### Aim of the exercise
Please write out exactly the lines of the data below from the line holding "Powered by Shopify (281, 848)" through the line holding "Change Consent (663, 1098)", and leave out the rest.

### Stored records
┌──

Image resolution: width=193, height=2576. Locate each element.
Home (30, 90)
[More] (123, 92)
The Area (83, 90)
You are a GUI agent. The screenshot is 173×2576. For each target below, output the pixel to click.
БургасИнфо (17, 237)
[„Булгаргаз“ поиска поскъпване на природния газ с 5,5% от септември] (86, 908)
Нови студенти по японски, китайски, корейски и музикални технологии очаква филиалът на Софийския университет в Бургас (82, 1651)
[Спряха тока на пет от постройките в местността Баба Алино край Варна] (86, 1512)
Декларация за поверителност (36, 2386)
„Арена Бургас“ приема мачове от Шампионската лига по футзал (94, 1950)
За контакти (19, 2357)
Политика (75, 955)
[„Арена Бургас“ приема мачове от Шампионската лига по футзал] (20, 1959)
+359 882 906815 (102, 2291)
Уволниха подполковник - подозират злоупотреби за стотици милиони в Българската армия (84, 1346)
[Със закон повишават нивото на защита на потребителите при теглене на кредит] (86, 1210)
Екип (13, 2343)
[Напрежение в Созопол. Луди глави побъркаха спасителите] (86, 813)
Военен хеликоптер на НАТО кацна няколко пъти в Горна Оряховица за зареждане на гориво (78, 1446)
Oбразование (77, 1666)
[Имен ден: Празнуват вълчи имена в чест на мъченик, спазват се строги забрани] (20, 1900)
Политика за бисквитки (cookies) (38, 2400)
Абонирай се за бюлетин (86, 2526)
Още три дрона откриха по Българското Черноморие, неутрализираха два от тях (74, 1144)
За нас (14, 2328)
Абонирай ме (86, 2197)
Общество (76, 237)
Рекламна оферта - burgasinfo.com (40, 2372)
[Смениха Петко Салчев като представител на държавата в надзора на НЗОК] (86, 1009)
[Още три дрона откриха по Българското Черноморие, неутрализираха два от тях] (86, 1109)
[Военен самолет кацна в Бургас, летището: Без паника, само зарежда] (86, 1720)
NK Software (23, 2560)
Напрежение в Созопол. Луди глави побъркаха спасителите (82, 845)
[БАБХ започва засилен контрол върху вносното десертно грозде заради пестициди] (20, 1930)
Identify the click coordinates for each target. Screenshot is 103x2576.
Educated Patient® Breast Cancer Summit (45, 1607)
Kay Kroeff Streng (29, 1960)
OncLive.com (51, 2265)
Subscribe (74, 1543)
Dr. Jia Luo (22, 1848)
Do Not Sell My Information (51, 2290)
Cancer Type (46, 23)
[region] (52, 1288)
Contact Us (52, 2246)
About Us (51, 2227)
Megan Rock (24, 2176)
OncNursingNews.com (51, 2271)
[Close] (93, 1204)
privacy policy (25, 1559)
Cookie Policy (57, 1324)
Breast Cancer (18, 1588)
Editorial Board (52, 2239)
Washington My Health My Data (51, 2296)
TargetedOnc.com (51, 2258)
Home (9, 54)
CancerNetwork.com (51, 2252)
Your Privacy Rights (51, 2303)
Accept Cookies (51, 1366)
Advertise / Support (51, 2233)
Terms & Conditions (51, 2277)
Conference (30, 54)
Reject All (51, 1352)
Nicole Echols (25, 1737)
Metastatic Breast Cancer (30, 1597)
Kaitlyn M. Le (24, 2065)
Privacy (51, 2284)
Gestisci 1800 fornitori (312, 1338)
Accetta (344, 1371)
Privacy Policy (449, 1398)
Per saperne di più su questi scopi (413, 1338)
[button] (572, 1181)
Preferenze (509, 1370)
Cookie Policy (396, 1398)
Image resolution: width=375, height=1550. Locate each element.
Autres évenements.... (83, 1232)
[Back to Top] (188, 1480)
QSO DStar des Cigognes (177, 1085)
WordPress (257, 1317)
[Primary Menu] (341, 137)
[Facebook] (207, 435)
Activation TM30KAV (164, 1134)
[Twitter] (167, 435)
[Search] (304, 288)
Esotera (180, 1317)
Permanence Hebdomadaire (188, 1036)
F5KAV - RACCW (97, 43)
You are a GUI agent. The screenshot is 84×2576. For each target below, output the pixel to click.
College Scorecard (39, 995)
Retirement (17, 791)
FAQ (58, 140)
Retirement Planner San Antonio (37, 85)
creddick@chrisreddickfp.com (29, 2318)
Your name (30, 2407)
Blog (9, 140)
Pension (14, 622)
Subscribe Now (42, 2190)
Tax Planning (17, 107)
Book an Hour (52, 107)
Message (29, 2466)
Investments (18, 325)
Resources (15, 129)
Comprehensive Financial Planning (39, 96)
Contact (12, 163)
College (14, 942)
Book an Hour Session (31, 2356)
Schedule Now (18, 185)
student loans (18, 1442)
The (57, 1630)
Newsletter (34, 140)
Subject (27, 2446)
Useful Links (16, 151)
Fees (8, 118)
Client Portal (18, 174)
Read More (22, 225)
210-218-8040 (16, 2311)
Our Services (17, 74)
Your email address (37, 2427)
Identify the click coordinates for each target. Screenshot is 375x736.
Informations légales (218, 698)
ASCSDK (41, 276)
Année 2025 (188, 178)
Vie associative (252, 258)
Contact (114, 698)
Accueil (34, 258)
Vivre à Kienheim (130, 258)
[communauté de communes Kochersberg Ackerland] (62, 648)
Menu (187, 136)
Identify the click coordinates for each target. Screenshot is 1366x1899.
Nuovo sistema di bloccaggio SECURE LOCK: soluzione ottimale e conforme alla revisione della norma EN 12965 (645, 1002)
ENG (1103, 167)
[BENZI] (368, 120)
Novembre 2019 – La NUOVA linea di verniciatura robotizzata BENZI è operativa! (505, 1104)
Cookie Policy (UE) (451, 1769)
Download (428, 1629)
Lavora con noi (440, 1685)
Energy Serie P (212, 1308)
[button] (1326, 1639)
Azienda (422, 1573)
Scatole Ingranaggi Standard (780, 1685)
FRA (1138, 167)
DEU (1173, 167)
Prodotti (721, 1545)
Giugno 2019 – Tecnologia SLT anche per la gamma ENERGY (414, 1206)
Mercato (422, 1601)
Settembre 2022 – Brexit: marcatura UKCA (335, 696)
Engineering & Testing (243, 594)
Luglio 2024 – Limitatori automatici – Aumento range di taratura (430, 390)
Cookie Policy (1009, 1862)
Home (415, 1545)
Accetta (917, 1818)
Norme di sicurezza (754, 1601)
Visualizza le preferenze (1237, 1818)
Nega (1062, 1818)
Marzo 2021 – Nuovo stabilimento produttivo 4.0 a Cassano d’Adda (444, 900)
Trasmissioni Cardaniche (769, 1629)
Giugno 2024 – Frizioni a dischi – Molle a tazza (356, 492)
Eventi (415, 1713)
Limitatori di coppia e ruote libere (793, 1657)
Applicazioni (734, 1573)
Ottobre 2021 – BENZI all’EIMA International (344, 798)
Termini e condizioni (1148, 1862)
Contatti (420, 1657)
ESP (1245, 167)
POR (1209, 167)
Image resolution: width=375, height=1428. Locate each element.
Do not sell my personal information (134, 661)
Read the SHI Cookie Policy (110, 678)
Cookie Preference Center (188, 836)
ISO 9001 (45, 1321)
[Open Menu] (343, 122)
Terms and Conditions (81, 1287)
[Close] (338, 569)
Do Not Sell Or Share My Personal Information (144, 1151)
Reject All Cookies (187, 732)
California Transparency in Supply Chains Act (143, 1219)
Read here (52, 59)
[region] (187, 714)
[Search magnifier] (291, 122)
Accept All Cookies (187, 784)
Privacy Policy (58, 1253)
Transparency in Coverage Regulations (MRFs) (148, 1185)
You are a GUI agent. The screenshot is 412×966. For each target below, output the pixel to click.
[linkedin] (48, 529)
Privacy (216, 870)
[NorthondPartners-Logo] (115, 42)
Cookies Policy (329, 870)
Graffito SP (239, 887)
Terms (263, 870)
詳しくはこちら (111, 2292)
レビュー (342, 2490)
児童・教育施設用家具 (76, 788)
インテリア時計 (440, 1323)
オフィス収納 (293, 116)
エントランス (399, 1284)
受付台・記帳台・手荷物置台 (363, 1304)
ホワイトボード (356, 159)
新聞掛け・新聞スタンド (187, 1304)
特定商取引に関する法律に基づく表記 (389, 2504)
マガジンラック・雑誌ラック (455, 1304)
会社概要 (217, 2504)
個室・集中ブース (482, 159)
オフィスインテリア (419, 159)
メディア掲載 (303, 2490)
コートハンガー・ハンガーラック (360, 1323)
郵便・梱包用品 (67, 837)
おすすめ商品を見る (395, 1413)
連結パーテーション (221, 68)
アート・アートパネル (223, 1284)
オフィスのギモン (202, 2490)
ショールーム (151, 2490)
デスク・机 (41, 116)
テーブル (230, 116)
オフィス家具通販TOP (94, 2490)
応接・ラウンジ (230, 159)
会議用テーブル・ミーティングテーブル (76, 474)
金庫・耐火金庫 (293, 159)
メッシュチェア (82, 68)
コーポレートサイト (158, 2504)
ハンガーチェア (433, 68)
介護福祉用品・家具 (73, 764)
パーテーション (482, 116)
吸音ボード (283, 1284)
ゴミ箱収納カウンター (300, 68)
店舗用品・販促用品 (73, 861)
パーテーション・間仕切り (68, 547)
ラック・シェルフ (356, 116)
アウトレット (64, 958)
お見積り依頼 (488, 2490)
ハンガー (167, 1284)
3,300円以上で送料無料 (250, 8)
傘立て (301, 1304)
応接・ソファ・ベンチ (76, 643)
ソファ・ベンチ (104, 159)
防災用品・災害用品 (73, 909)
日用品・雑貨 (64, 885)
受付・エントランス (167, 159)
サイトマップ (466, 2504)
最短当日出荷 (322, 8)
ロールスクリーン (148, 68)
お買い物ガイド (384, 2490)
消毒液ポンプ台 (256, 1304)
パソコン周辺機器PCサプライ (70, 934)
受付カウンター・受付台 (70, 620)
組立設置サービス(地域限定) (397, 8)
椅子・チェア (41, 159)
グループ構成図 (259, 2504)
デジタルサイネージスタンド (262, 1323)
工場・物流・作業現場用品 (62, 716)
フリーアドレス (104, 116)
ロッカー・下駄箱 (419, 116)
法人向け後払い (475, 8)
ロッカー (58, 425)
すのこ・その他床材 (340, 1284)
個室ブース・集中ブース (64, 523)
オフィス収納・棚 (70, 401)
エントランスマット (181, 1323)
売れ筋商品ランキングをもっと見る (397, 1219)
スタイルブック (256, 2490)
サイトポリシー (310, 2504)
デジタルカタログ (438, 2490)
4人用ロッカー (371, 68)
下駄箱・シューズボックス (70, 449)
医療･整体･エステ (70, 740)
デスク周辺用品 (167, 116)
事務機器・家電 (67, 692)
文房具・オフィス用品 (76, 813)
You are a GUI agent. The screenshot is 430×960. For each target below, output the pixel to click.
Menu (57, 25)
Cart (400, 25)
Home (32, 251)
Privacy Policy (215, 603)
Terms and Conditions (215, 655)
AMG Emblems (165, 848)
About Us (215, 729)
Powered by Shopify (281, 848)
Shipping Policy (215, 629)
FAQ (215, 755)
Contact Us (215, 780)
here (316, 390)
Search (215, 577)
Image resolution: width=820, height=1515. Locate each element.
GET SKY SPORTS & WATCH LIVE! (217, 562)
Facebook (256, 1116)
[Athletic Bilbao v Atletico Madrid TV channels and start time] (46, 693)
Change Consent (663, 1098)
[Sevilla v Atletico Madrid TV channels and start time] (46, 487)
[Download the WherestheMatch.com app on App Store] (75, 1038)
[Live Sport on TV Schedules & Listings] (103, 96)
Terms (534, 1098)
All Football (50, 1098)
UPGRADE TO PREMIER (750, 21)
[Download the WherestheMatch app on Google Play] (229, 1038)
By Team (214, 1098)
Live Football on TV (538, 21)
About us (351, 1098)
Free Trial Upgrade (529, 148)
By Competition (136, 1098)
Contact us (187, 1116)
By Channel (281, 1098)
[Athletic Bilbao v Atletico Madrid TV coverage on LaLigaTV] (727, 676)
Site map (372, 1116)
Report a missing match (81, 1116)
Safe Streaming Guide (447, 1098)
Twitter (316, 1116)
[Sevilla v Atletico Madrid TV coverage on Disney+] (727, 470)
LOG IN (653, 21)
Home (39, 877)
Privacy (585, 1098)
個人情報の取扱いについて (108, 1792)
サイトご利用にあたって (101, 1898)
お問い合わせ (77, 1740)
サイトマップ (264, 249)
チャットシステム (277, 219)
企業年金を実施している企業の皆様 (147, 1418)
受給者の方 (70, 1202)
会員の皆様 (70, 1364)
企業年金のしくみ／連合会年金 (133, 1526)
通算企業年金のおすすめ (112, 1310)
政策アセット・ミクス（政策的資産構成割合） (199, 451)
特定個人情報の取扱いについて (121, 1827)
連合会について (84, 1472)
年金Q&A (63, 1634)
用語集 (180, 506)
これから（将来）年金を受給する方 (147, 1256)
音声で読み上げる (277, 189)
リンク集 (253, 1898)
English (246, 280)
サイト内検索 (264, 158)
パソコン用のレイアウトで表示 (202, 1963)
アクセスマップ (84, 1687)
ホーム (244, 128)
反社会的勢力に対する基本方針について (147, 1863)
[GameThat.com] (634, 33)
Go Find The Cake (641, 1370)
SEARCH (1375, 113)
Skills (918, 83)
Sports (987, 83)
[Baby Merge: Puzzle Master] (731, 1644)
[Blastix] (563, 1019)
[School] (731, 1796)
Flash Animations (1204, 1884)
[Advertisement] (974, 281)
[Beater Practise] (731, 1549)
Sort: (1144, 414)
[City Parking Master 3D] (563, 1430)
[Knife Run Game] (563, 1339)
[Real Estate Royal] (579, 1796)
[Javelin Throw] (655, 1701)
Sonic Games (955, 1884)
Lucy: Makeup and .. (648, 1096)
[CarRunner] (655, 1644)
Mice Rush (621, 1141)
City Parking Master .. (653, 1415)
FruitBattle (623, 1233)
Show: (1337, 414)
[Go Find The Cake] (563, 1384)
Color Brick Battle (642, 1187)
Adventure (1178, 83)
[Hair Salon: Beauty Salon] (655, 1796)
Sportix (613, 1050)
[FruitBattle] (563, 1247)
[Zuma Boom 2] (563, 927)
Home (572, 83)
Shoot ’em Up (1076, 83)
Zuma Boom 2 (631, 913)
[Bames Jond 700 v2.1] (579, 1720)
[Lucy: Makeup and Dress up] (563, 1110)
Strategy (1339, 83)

└──

### Task output
Powered by Shopify (281, 848)
Shipping Policy (215, 629)
FAQ (215, 755)
Contact Us (215, 780)
here (316, 390)
Search (215, 577)
Image resolution: width=820, height=1515. Locate each element.
GET SKY SPORTS & WATCH LIVE! (217, 562)
Facebook (256, 1116)
[Athletic Bilbao v Atletico Madrid TV channels and start time] (46, 693)
Change Consent (663, 1098)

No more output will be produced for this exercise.